Beş gün süren ve yerli yabancı 300 bilimadamının katıldığı 13.Türk Tarih Kongresi'nin kapanışını Cumhurbaşkanı Süleyman Demirel ve Türk Tarih Kurumu Başkanı Prof. Dr. Yusuf Halaçoğlu yaptı. Halaçoğlu, ‘‘İlmi seviyesi yüksek bir kongre oldu’’ dedi, yüzlerce bildiri sunulduğunu söyledi. Bilimsel düzeyi, bildiri sayısı ile ölçtü..
Tehdit gazeteciliği 100 yıl önce de vardı
Osmanlı, aleyhte haber yazmalarını önlemek için bazı yabancı gazetecilere nişan vermeyi ya da maaşa bağlamayı politika haline getirmiş. Ancak bu politikası başarılı olamamış, ne Avrupa'da ne de Amerika'da Osmanlı karşıtı haberler yazılması önlenememiş...
Ankara Üniversitesi SBF'den araştırma görevlisi Çağrı Erhan, kongrede, ‘‘19.yüzyılda Osmanlı Devleti'nin yabancı gazetecilere nişan verme ve maaş bağlama politikası’’ konulu bir bildiri sundu.
ABDÜLMECİD ZAMANINDA
Erhan'ın sunduğu bildiriye göre, ilk kez Sultan Abdülmecid zamanında, 1851 yılında Paris gazetelerinde Osmanlı lehine yazı yazanlara para verilmesi kararlaştırıldı. Fransız gazetecilerle başlayan uygulama, daha sonra diğer Avrupa ülkelerinden ve hatta Amerika'dan gazetecilerin de listeye eklenmesiyle yoğunlaştı.
2.Abdülhamid dış yayınlarla seleflerine göre daha yakından ilgilendi. Yıldız sarayı çok sayıda yabancı yayına abone olarak, Sultan'ın bunlarda yer alan Osmanlı devleti ile ilgili haber ve makaleleri okuyabilmesi sağlandı. Bu amaçla sarayda bir tercüme bürosu oluşturuldu.
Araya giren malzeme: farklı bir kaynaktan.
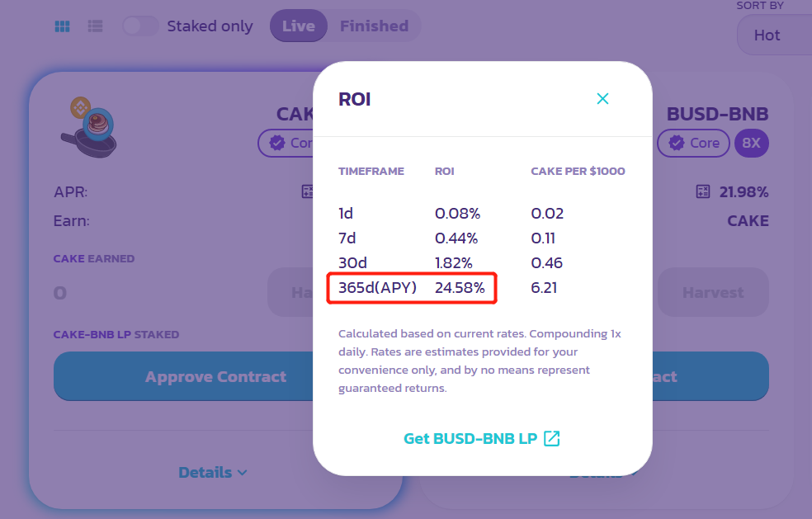Switch to the list view

(x=95, y=26)
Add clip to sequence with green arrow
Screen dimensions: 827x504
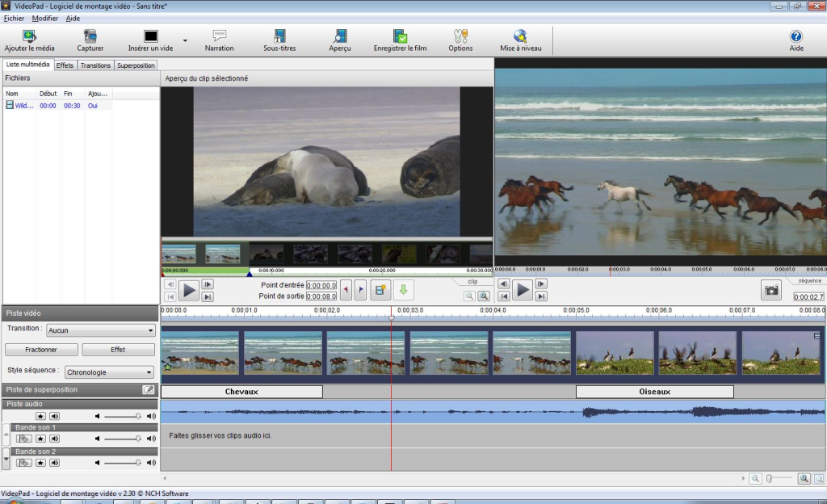(404, 289)
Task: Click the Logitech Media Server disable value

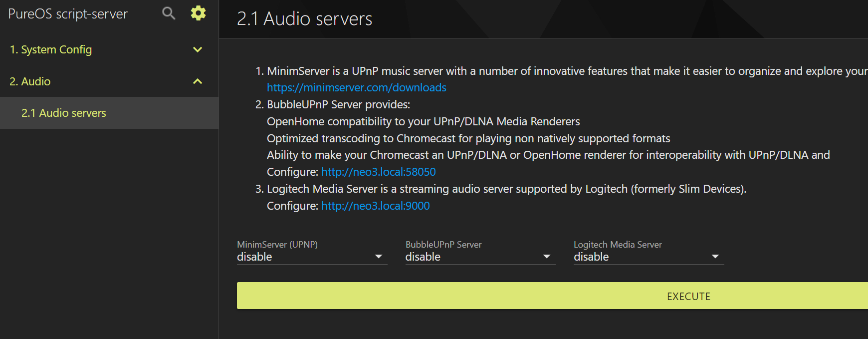Action: (x=649, y=257)
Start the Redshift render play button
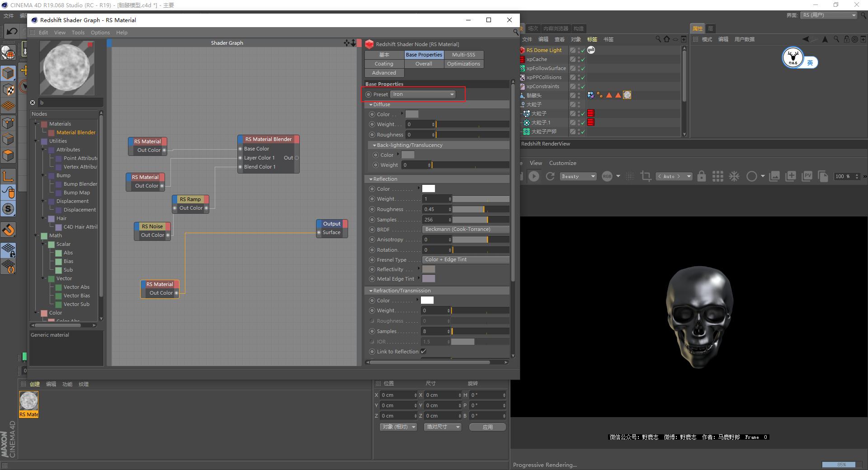The image size is (868, 470). 534,176
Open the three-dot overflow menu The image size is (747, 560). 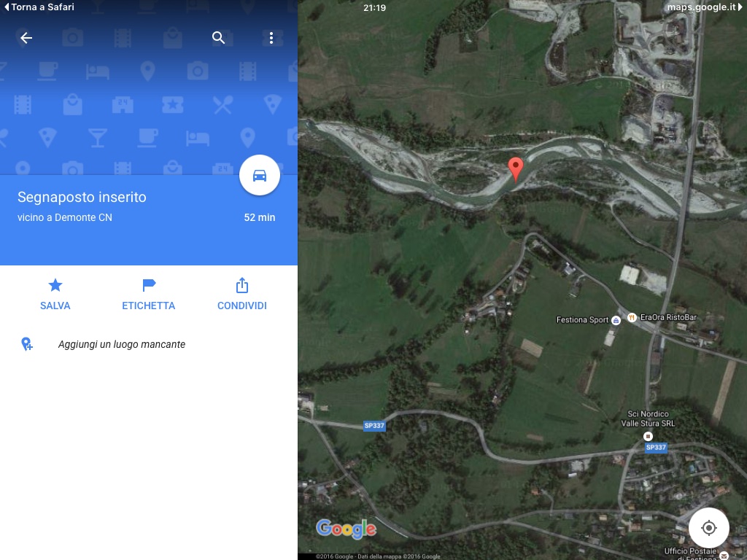[x=271, y=38]
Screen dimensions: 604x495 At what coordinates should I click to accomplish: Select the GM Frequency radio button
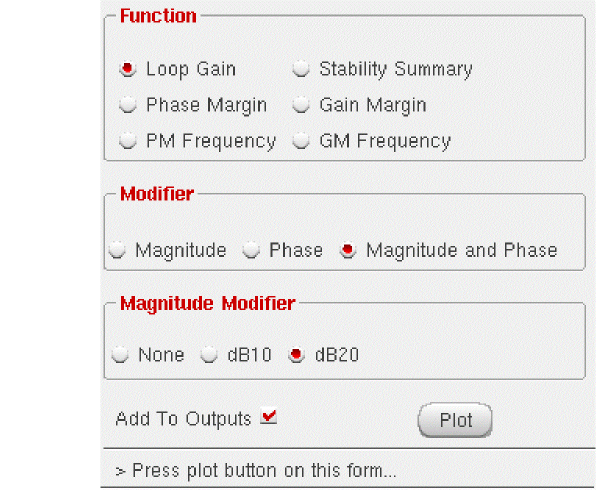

Bu büroya gelen yabancı gazete ve dergilerin sayısı 1890'ın başında 150'yi aştı. 2.Abdülhamid'in 1890'a kadarki saltanatında, iç ve dış basına Hariciye Nezareti bütçesinden 6.700 altın tahsisat ve aylık dağıtıldı.
Fakat Paris gazetelerine aktarılan paralar, amaca ulaşılmasını sağlayamadı. Bunun üzerine Hariciye Nezareti Müsteşarı Artin Dadyan'ın oğlu Diran Dadyan, Paris'e gönderildi. Dadyan'ın babasına gönderdiği değerlendirmeler, Osmanlı'nın parasının gelişigüzel dağıtıldığını ve bir işe yaramadığını ortaya koydu:
ALEYHTEKİ YAZILAR
‘‘Buraya geldiğimdenberi resmi bir memuriyetim olmadığını söyleyerek, Tan, Figaro, Frans Evenman, Nasyonal, Golva, Deba, İllüstrasyon gazeteleri ve Grand Revü mecmuası müdürleriyle görüştüm. Bu gazetelerin aleyhimize yazı yazmayacakları vaadini aldım. Bu kişiler Paris'te basın hizmetimizin ehemmiyetsiz olduğunu, bu işi başarmaya memur Chesnel'in kaale alınmaya şayan olmadığını, bu adamın yalnız iki gazeteye yazı neşrettirdiğini söylediler.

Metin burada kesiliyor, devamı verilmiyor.